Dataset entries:
- - -
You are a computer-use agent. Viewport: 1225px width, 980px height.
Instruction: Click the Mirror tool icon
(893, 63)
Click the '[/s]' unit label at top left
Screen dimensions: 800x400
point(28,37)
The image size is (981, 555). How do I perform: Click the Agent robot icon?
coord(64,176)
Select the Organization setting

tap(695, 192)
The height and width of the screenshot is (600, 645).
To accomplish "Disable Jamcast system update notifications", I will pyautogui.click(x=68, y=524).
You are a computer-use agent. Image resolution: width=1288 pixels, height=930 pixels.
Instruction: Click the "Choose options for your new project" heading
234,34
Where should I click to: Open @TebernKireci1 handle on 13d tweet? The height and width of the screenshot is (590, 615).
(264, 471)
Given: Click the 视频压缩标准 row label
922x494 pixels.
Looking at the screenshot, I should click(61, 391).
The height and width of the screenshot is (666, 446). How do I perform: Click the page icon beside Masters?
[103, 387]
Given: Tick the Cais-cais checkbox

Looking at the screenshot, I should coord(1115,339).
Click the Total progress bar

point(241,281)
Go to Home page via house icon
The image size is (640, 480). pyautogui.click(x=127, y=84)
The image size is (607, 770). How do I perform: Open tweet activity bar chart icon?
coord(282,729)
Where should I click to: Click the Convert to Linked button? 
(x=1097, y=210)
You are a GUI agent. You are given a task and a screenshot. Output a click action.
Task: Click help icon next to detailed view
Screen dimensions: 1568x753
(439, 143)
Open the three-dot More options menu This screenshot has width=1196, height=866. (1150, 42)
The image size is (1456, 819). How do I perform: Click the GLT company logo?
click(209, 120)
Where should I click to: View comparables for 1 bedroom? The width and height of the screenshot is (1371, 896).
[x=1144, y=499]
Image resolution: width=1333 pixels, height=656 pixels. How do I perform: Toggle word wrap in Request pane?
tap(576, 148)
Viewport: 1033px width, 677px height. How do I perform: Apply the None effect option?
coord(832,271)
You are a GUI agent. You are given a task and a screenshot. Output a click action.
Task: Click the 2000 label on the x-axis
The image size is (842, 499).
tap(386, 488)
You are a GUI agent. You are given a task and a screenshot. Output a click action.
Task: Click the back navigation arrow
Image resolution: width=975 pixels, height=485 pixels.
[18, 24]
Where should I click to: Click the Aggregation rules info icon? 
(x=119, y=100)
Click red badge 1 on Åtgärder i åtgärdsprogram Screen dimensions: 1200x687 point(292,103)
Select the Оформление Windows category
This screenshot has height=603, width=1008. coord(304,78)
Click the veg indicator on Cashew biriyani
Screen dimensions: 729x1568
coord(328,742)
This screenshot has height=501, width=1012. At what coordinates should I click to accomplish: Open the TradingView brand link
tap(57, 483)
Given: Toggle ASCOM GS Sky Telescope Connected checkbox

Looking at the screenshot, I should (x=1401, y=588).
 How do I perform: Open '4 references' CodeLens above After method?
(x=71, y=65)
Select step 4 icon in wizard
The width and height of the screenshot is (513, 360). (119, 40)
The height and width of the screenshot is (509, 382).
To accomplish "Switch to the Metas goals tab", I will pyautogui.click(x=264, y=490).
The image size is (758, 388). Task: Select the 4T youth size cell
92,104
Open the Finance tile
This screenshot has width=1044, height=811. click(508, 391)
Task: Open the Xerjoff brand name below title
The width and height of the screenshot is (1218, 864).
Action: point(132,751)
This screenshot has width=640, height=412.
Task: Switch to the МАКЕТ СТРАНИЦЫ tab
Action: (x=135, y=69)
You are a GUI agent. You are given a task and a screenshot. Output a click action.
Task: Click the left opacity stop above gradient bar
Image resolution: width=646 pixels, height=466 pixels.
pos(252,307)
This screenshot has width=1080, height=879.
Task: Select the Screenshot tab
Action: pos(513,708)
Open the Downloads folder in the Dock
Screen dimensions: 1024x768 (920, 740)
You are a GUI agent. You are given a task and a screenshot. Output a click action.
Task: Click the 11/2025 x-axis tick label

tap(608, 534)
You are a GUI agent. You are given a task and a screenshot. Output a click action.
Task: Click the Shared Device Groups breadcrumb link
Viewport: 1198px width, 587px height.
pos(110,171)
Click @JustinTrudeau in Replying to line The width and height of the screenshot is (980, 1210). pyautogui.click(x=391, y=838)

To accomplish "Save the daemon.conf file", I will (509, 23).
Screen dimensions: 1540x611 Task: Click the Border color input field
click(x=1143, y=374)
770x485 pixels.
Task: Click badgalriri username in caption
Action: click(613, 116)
- - -
--- WHAT TO PRODUCE ---
Whenever a line in the records above contains the string "will", copy that line.

--- SOLVED PROBLEM ---
To accomplish "Disable Jamcast system update notifications", I will pyautogui.click(x=68, y=524).
To accomplish "Switch to the Metas goals tab", I will pyautogui.click(x=264, y=490).
To accomplish "Save the daemon.conf file", I will (509, 23).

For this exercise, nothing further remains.